Для ответа на эти вопросы можно для начала попытаться понять, как садизм, вписанный в poupées, указывает также на мазохизм. «Я хотел помочь людям примириться с их инстинктами», — заметил Беллмер спустя годы[302]. Следует поверить ему на слово, поскольку его куклы, по-видимому, действительно инсценируют борьбу между эротическим соединением и сексуальным разъединением, между «бесчисленными возможностями интеграции и дезинтеграции, в соответствии с которыми желание формирует образ желанного»[303]. Ярче других сюрреалистов Беллмер высвечивает конфликт между связыванием и разрушением, равно как и осцилляцию между садизмом и мазохизмом, столь характерную для сюрреализма. В то время как Бретон пытается сублимировать подобные садомазохистские импульсы в новые понятия о красоте, а де Кирико, Эрнст и Джакометти стремятся преобразовать их в новые художественные техники, у Беллмера такая сублимация минимальна, а садомазохистская природа сексуальности, как и самого сюрреализма, предельно наглядна. Не из‐за этого ли он стал маргинальной фигурой в глазах критиков — не потому, что его работы выглядят эксцентрично в контексте сюрреализма, а потому, что они располагаются в самом его центре? Не потому ли, что сюрреалистическая борьба между Эросом и Танатосом, никогда не представавшая в чистом виде у других художников, в его работах приобретает самый откровенный характер, а женское тело становится самым откровенным ее театром[304]?

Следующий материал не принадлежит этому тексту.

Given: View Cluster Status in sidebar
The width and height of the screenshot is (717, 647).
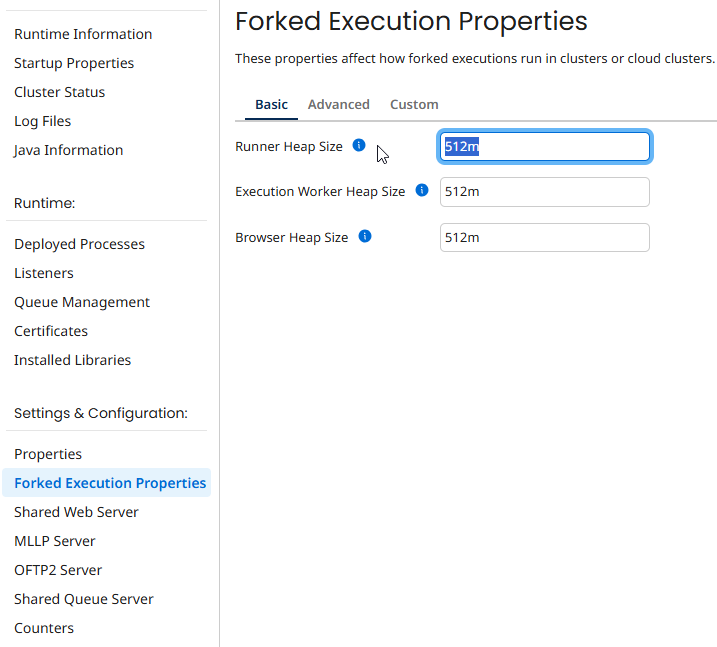Looking at the screenshot, I should pos(59,92).
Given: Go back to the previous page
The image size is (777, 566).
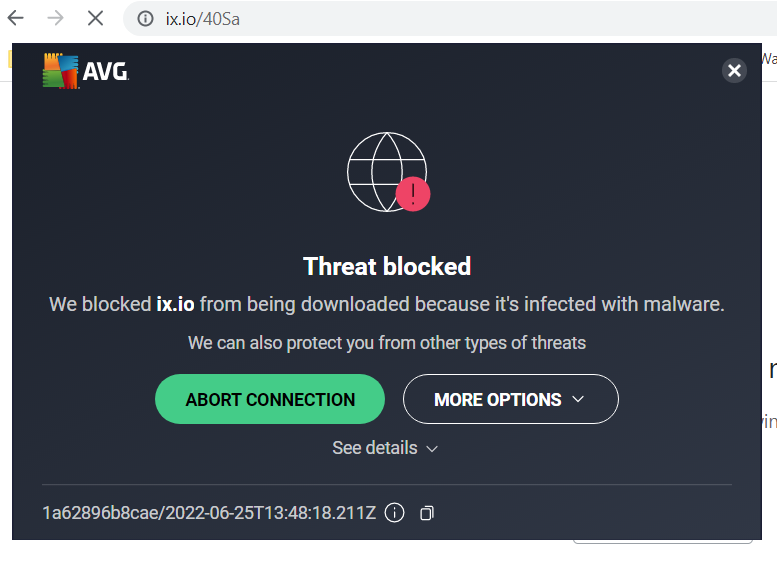Looking at the screenshot, I should pyautogui.click(x=17, y=18).
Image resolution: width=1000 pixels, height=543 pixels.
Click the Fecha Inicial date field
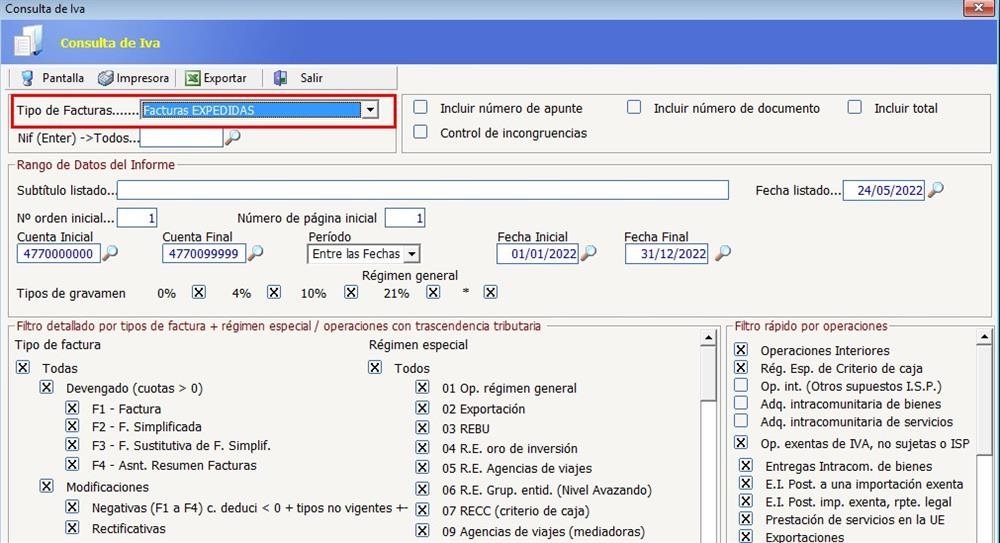[x=537, y=254]
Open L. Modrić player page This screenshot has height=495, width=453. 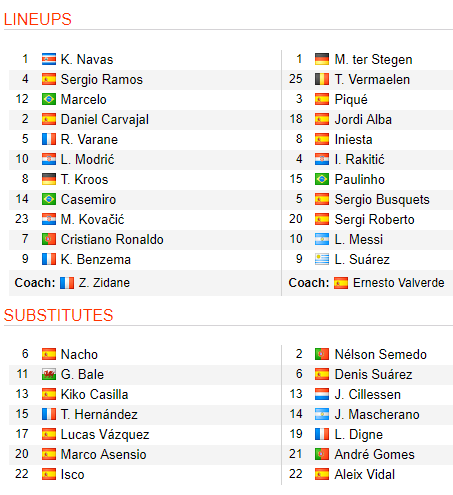tap(87, 159)
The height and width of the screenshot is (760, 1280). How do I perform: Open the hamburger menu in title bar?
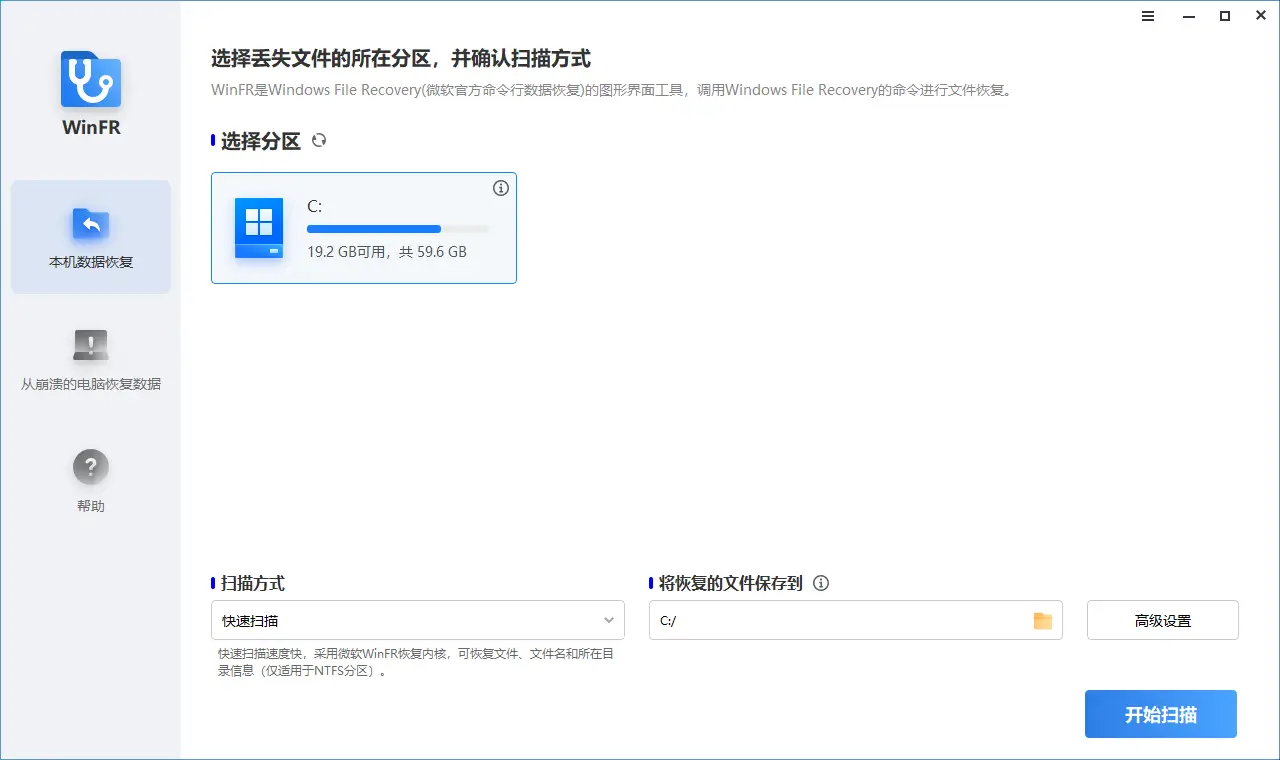click(x=1148, y=16)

Напомню, что, согласно Фрейду, существует несексуальное влечение, направленное на овладение объектом, которое, будучи обращенным внутрь, становится сексуальным для субъекта. Если это влечение снова обращается вовне, оно оказывается садистским. Однако внутри субъекта сохраняется агрессивность, которая в терминологии фрейдовской теории влечения к смерти именуется «первоначальным, эрогенным мазохизмом»[305]. На эту взаимосвязь между садизмом и мазохизмом, эрогенным и деструктивным и указывают poupées. Ведь в своих садистских сценах Беллмер оставляет мазохистские следы; в своем разрушении кукол он выражает саморазрушительный импульс. Он разрабатывает анатомию своего желания лишь затем, чтобы показать смертельный характер своего эротизма, репрезентируемый в разъятом образе женского тела. В этом отношении poupées, быть может, делают шаг по ту сторону (или в самую глубь?) садистского господства — туда, где маскулинный субъект сталкивается со своим величайшим страхом: собственной фрагментацией, дезинтеграцией и полным распадом. И однако же это является и его величайшим желанием: «Все мечты возвращаются к единственному остающемуся инстинкту, дабы вырваться за пределы Я»[306]. Не поэтому ли Беллмер, похоже, не только желает раз/сочлененное женское тело, но и идентифицирует себя с ним, не только по-садистски им распоряжается, но и по-мазохистски им становится? (На одной фотографии первой куклы он предстает не столько обособленным от нее создателем, сколько ее призрачным двойником, а в ряде рисунков смешивает свой образ с ее образом[307].) «Разве это не решение?» — спрашивает Беллмер в конце «Воспоминаний». И не вовлекает ли он нас в это фатальное скрещивание желания и идентификации? Но в таком случае кто эти «мы»? Каким субъектам дозволена эта осцилляция гендерной идентичности и сексуальной позиции, а какие при этом оттеснены или даже исключены?